Steps/Code to Reproduce

import numpy as np
from sklearn.model_selection import cross_validate

numeric_transformer= Pipeline(
                                [
                                    ('imputer_num', SimpleImputer(strategy='median')),
                                    ('scaler', StandardScaler())
                                ]
                             )
preprocessor=ColumnTransformer(
                                [
                                    ('numericals', numeric_transformer, numerical_features)
                                ], remainder='drop'
                              )
#Choix du modèle
pipeline_log= Pipeline(
                        [
                            ('preprocessing', preprocessor)
                        ]
                      )
X_train_pip=pipeline_log.fit_transform(X_train_ech, y_train_ech)
#X_train_pip=pipeline_log.fit_transform(X_train, y_train)
log_reg=LogisticRegression()

#Définition du scorer 
scorer_1 = make_scorer( metrics.roc_auc_score, needs_proba=True) #param need_proba à mettre à true pour que ça corresponde à 'roc_auc' car ces métricss utilisent les proba
scorer_2 = make_scorer( metrics.average_precision_score, needs_proba=True)
scoring = {'roc_auc':scorer_1, 'average_precision':scorer_2} 

cv_results = cross_validate(log_reg, X_train_pip, y_train_ech, cv=5,scoring=scoring)
res=sum(cv_results["fit_time"])
print(cv_results["fit_time"],res)

-- AND SECOND ONE --

from sklearn.model_selection import RandomizedSearchCV
numeric_transformer= Pipeline(
                                [
                                    ('imputer_num', SimpleImputer(strategy='median')),
                                    ('scaler', StandardScaler())
                                ]
                             )
preprocessor=ColumnTransformer(
                                [
                                    ('numericals', numeric_transformer, numerical_features)
                                ], remainder='drop'
                              )
#Choix du modèle
pipeline_log= Pipeline(
                        [
                            ('preprocessing', preprocessor)
                        ]
                      )

#Définition des différents paramètres à tester 
params={'class_weight': ['balanced'],
        'C' : np.logspace(-4, 4, 20),
        'solver' : ['liblinear'],
        'max_iter' : [100], #1000
        'penalty' : ['l1', 'l2'] #l1
    }
#Définition du scorer 
scorer_1 = make_scorer( metrics.roc_auc_score, needs_proba=True) #param need_proba à mettre à true pour que ça corresponde à 'roc_auc' car ces métricss utilisent les proba
scorer_2 = make_scorer( metrics.average_precision_score, needs_proba=True)
scoring = {'roc_auc':scorer_1, 'average_precision':scorer_2} 

#Ajout du SMOTE au pipeline
X_train_pip=pipeline_log.fit_transform(X_train_ech, y_train_ech)
#X_train_pip=pipeline_log.fit_transform(X_train, y_train)
log_reg=LogisticRegression(max_iter=100,solver='liblinear',class_weight='balanced')

#Définition de gridsearch 
clf_log_w = RandomizedSearchCV(log_reg, distributions, cv=5 ,scoring=scoring, refit='average_precision', n_iter=10)
grid_result_log_w=clf_log_w.fit(X_train_pip, y_train_ech)
#grid_result_log_w=clf_log_w.fit(X_train_pip, y_train)
#clf_log_w.fit(X_train_pip, y_train)
score_w_log = grid_result_log_w.best_score_

print("Best: %f using %s" % (grid_result_log_w.best_score_, grid_result_log_w.best_params_), "\n")

Expected Results

For a cross validation my programs take 2.5 seconds to execute
But for a RandomsearchCV with 20 iterations it should take 20 times more time so about 2.5*20=50 seconds

Actual Results

The RandomizedSearchCV's algorithm does not take 50s to execute but it takes so many time that it appears really not normal.

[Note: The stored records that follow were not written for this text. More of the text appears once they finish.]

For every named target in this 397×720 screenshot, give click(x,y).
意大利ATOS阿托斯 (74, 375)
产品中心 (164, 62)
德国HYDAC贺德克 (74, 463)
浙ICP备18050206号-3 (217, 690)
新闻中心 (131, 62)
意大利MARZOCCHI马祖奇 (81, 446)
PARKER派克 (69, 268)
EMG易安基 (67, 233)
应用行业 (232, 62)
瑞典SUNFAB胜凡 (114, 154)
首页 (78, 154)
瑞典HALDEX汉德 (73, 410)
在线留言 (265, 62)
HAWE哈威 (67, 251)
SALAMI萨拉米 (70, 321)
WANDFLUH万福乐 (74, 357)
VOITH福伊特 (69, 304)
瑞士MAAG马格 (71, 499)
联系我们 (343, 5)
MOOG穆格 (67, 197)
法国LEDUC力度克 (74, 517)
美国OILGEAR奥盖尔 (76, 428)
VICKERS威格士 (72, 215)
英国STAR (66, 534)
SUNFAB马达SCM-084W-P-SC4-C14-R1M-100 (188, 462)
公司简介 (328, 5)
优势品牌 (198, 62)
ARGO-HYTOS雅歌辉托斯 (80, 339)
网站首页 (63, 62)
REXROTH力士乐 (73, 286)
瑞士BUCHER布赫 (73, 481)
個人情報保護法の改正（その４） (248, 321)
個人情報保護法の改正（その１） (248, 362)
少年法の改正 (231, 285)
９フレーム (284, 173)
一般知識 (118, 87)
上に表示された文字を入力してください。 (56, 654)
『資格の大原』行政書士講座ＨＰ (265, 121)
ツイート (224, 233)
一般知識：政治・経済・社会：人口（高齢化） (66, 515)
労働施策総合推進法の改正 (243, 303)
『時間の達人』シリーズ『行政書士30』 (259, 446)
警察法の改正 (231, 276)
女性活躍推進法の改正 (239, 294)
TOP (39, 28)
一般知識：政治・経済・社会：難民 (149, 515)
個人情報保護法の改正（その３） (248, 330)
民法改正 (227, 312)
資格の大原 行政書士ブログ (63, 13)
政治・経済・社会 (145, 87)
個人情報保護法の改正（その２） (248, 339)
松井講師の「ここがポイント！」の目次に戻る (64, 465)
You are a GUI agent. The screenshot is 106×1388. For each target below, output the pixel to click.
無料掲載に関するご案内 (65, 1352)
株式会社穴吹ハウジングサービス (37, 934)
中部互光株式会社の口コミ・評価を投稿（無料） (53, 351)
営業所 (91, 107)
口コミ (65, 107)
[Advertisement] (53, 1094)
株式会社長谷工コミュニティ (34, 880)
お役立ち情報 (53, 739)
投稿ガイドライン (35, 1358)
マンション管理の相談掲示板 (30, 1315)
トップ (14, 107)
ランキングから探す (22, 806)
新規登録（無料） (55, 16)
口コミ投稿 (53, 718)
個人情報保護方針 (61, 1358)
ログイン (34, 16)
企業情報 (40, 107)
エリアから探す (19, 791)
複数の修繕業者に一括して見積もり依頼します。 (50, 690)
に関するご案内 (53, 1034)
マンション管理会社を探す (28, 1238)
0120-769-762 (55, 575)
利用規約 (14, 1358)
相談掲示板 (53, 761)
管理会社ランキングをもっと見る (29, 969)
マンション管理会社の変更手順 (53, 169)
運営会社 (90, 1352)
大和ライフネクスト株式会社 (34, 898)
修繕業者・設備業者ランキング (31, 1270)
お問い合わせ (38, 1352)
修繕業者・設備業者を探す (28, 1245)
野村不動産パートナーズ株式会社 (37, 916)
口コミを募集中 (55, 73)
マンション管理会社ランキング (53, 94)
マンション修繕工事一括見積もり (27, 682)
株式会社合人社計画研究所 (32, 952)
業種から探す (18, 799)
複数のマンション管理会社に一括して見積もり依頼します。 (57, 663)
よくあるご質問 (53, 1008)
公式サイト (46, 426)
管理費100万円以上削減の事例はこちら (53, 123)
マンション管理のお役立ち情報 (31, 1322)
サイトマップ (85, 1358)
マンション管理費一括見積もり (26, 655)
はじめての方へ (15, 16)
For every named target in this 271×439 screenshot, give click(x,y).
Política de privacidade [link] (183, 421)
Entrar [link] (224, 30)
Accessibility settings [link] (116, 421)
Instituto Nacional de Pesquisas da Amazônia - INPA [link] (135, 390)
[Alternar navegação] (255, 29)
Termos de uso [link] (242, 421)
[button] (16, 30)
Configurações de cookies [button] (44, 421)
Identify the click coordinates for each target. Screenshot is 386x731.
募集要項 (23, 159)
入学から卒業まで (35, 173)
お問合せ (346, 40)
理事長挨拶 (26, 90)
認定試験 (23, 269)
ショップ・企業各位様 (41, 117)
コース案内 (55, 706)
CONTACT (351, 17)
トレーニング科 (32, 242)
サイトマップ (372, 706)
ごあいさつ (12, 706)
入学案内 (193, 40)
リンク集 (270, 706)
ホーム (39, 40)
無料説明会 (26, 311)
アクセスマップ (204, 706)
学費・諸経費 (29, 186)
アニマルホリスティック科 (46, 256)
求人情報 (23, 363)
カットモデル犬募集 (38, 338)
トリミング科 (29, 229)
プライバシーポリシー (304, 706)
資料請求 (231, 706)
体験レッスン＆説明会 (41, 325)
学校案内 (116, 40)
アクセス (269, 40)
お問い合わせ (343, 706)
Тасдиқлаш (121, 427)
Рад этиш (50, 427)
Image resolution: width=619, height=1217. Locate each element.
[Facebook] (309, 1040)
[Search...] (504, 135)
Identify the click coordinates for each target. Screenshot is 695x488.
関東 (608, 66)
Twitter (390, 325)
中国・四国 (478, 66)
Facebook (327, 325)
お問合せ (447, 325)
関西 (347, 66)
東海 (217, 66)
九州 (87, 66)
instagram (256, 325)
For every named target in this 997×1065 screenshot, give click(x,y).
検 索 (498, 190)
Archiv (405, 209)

Even with a parameter n_iter=2 (training time should be about 2.5*2= 5 seconds) it takes more than 10 minutes (maybe much more) and It works but I wanted to understand the difference between what my program does and what I have thought it should do. Did I do something wrong or is there an issue in the libraries ?

Versions

System:
    python: 3.8.5 (default, Sep  3 2020, 21:29:08) [MSC v.1916 64 bit (AMD64)]
executable: C:\Users\aurel\anaconda3\python.exe
   machine: Windows-10-10.0.22000-SP0

Python dependencies:
          pip: 20.2.4
   setuptools: 50.3.1.post20201107
      sklearn: 0.24.2
        numpy: 1.21.2
        scipy: 1.5.2
       Cython: 0.29.23
       pandas: 1.3.4
   matplotlib: 3.3.2
       joblib: 0.17.0
threadpoolctl: 2.1.0

Built with OpenMP: True
@aurelQ aurelQ added Bug Needs Triage Issue requires triage labels Mar 7, 2022
@NartayAikyn
Copy link
Contributor

NartayAikyn commented Mar 11, 2022

I'm relatively new to scikit-learn and hope I can provide some help to this problem.
I tried to reproduce the bug with your given code by colab and here is the result

I tested the fitting time for 5 fold CV and 10 iters RandomizedSearchCV using a dataset of 90k samples. Five solvers were tested each using the same LogisticRegression classifier and preprocessing pipeline as provided in this issue.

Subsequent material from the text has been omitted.